[What the task requires]:
Lay out the entries from the line with "This screenshot has" up to and including the line with "center [454, 812]." as a JSON list of strings, one string per line and no blank lines. Leave the pictures out of your answer.

[Records supplied]:
+++

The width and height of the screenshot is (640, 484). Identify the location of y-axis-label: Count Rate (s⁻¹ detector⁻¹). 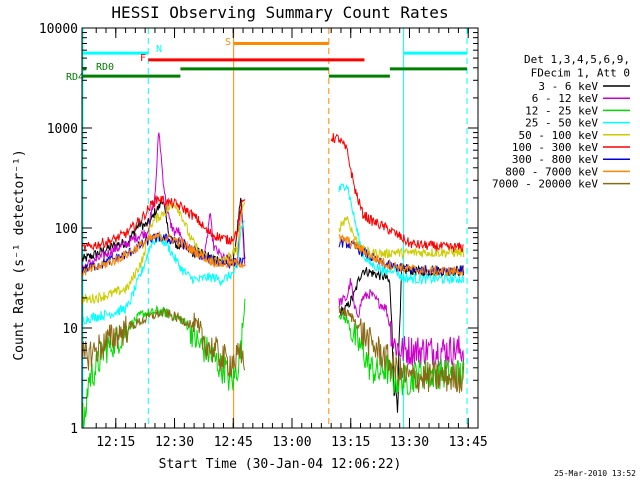
(20, 254).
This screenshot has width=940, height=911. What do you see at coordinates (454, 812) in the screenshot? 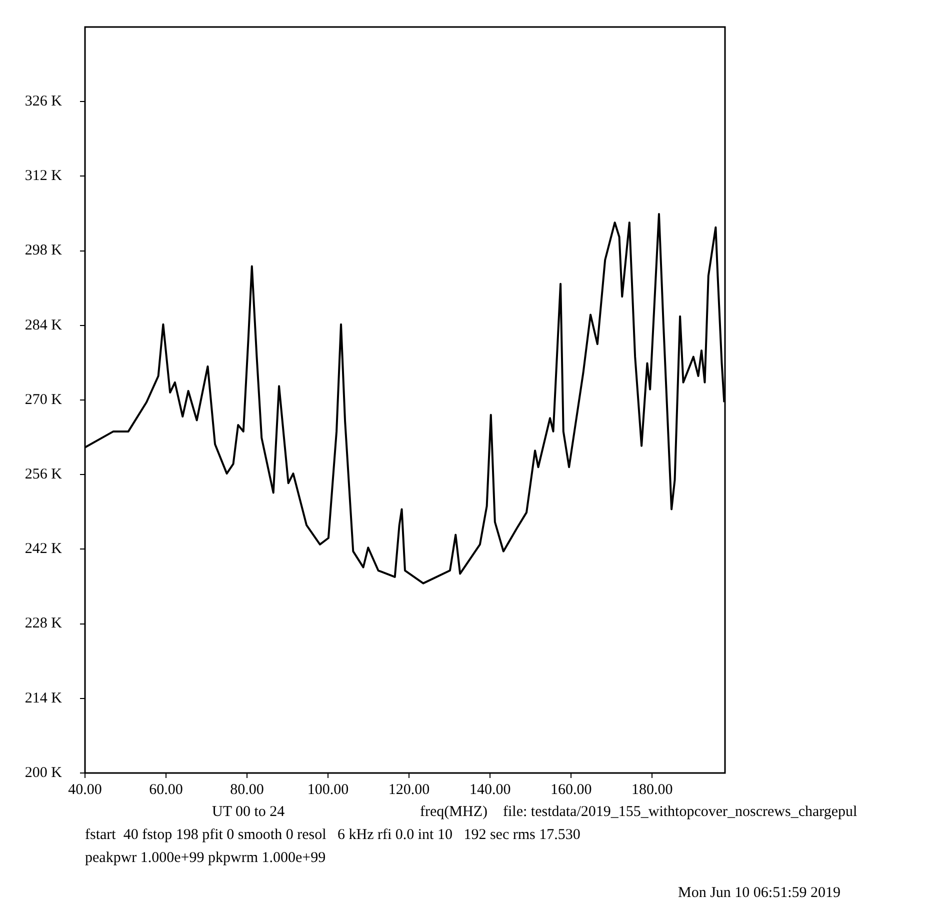
I see `x-axis-title: freq(MHZ)` at bounding box center [454, 812].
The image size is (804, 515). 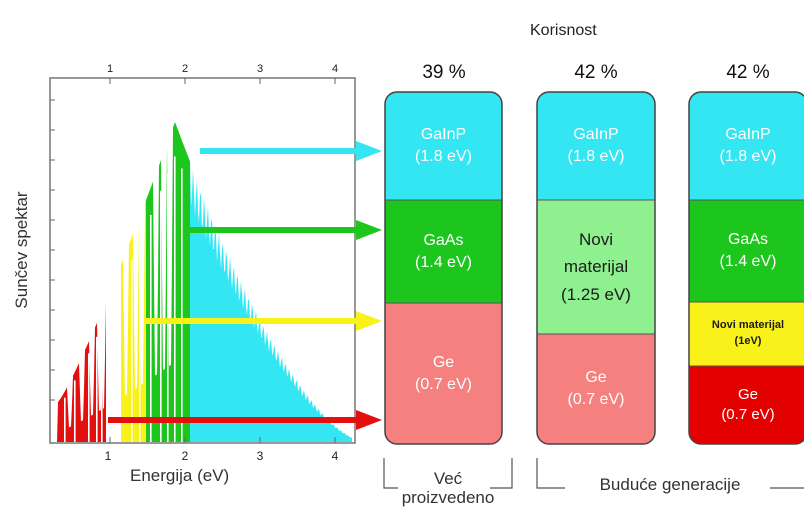 I want to click on cell2-ge-layer: Ge (0.7 eV), so click(x=596, y=389).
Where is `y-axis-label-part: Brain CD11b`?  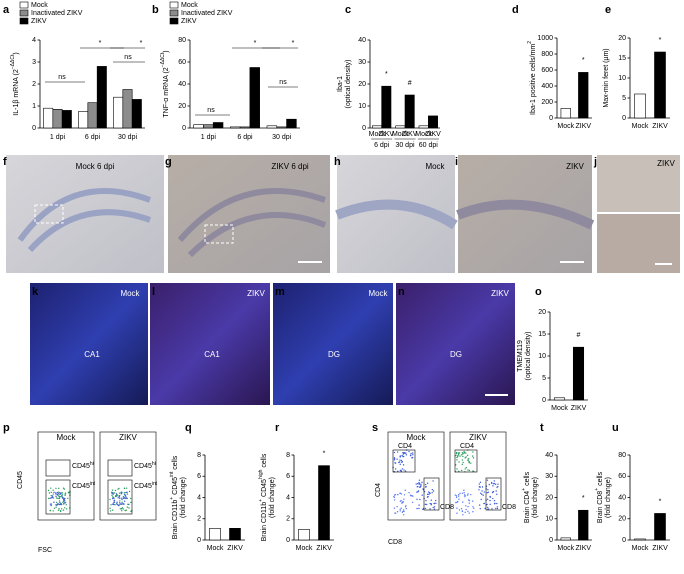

+++

[Task answer]:
[
  "This screenshot has width=940, height=911. What do you see at coordinates (454, 812) in the screenshot? ",
  "I see `x-axis-title: freq(MHZ)` at bounding box center [454, 812]."
]